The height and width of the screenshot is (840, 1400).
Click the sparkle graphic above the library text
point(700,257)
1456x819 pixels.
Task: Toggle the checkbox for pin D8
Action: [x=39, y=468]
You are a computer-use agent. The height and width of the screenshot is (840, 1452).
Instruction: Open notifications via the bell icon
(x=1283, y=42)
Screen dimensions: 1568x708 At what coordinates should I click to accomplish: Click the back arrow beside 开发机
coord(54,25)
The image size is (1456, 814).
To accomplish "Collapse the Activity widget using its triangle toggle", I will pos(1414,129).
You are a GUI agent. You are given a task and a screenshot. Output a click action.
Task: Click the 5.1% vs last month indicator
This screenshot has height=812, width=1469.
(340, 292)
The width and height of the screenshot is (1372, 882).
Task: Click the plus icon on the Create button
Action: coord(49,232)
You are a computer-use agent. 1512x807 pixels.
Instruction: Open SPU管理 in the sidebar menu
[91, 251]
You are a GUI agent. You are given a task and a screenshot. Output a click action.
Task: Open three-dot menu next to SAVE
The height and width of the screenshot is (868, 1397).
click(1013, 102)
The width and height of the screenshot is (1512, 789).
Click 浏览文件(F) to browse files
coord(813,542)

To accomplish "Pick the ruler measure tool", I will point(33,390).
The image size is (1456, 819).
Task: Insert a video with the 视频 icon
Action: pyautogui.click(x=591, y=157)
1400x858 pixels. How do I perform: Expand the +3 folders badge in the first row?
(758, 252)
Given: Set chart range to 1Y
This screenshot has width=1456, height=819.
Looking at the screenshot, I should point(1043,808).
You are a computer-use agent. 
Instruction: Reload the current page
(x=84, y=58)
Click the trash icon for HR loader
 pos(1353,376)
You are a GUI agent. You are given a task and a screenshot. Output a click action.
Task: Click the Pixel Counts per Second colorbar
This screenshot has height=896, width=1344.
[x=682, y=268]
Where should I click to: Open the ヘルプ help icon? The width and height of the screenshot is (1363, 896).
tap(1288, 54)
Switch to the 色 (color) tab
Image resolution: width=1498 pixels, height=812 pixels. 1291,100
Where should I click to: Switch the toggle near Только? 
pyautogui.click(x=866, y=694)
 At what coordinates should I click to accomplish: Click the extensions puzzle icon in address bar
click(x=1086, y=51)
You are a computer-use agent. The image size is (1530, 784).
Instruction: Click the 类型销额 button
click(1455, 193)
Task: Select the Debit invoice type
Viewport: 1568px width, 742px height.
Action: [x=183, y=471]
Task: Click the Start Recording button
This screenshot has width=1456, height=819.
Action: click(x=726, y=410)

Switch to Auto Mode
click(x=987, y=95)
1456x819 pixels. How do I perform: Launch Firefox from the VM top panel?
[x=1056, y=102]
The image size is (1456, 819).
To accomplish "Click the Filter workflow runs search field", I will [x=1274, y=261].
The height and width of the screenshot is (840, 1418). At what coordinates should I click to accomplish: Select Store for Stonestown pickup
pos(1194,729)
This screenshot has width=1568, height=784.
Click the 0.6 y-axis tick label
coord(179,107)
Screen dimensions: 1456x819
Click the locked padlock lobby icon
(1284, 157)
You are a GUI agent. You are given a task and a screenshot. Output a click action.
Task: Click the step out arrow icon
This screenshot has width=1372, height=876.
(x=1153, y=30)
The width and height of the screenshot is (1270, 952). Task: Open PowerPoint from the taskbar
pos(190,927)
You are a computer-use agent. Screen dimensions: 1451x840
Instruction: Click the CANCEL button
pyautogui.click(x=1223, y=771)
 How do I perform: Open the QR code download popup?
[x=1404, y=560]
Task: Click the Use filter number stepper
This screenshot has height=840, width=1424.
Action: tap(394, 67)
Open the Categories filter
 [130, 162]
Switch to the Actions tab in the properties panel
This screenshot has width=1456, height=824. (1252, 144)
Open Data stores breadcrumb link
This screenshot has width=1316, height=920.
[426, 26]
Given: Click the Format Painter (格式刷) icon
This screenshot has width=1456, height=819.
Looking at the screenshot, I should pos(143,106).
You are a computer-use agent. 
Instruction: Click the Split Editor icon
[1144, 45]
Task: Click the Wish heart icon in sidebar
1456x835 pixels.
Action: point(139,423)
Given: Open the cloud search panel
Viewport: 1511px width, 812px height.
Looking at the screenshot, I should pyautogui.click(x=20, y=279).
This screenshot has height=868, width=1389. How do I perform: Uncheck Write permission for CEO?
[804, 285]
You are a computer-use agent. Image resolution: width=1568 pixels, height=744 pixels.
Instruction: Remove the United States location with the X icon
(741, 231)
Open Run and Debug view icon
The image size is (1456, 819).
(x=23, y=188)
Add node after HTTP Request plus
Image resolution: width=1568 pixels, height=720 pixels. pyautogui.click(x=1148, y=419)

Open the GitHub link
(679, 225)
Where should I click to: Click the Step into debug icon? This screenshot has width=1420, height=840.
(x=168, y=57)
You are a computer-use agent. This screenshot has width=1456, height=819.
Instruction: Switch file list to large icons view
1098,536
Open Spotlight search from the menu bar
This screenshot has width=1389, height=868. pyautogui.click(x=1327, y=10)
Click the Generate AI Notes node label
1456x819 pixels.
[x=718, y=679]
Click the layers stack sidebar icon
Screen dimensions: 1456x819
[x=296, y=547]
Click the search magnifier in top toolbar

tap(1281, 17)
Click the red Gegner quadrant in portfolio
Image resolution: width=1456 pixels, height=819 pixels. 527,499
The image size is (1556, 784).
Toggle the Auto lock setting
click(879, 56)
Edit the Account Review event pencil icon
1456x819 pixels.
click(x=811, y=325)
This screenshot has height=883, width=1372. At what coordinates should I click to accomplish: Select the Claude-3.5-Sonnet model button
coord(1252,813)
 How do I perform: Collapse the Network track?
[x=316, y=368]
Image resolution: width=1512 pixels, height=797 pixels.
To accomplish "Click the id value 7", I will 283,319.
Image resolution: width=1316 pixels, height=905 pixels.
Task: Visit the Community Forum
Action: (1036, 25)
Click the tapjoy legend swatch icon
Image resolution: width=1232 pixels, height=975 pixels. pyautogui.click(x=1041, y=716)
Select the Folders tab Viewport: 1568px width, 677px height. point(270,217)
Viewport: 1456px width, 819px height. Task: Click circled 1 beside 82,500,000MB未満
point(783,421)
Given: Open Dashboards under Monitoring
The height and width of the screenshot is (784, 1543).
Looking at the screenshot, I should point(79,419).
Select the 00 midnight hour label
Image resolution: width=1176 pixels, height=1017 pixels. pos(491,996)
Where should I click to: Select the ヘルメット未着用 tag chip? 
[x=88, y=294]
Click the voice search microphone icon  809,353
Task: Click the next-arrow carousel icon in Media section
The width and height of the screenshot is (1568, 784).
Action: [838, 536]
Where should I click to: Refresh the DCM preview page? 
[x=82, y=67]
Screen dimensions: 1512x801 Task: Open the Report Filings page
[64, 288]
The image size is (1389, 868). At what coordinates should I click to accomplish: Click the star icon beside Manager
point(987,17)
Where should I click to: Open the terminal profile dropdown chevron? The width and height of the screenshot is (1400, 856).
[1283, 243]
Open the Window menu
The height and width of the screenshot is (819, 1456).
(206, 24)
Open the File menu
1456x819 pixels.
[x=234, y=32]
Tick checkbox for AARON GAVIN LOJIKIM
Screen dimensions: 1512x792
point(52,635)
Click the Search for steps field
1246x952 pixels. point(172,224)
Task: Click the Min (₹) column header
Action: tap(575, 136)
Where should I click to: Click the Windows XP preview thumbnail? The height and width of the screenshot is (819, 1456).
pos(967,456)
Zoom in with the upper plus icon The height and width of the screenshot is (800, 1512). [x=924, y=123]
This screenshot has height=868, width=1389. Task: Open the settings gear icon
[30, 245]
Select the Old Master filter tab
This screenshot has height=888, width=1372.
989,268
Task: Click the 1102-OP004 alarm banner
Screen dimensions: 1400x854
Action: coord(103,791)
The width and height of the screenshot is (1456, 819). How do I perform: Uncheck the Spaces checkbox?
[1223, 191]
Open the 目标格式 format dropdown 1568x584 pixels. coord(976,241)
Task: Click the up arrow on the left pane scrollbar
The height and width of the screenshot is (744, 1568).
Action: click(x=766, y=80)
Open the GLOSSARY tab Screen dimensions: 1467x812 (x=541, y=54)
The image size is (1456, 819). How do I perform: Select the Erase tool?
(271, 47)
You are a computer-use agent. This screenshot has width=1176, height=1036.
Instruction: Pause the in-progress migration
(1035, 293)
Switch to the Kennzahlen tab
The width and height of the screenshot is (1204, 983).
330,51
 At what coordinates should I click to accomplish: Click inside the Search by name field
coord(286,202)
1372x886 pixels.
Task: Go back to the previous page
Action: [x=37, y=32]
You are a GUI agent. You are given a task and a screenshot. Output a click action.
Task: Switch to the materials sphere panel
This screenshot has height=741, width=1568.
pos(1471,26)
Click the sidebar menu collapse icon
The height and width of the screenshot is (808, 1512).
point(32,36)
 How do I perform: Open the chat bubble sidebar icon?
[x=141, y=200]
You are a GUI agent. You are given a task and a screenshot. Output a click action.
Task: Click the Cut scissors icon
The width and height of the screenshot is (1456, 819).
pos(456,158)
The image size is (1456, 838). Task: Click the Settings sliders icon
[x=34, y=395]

····················

YOUR TASK
The answer should be exactly the lines from the one that contains "This screenshot has height=868, width=1389. Task: Open" through the end of the entries, both ends included, and nothing besides.

ANSWER TO THE EXERCISE
This screenshot has height=868, width=1389. Task: Open the settings gear icon
[30, 245]
Select the Old Master filter tab
This screenshot has height=888, width=1372.
989,268
Task: Click the 1102-OP004 alarm banner
Screen dimensions: 1400x854
Action: coord(103,791)
The width and height of the screenshot is (1456, 819). How do I perform: Uncheck the Spaces checkbox?
[1223, 191]
Open the 目标格式 format dropdown 1568x584 pixels. coord(976,241)
Task: Click the up arrow on the left pane scrollbar
The height and width of the screenshot is (744, 1568).
Action: click(x=766, y=80)
Open the GLOSSARY tab Screen dimensions: 1467x812 (x=541, y=54)
The image size is (1456, 819). How do I perform: Select the Erase tool?
(271, 47)
You are a computer-use agent. This screenshot has width=1176, height=1036.
Instruction: Pause the in-progress migration
(1035, 293)
Switch to the Kennzahlen tab
The width and height of the screenshot is (1204, 983).
330,51
 At what coordinates should I click to accomplish: Click inside the Search by name field
coord(286,202)
1372x886 pixels.
Task: Go back to the previous page
Action: [x=37, y=32]
You are a GUI agent. You are given a task and a screenshot. Output a click action.
Task: Switch to the materials sphere panel
This screenshot has height=741, width=1568.
pos(1471,26)
Click the sidebar menu collapse icon
The height and width of the screenshot is (808, 1512).
point(32,36)
 How do I perform: Open the chat bubble sidebar icon?
[x=141, y=200]
You are a GUI agent. You are given a task and a screenshot. Output a click action.
Task: Click the Cut scissors icon
The width and height of the screenshot is (1456, 819).
pos(456,158)
The image size is (1456, 838). Task: Click the Settings sliders icon
[x=34, y=395]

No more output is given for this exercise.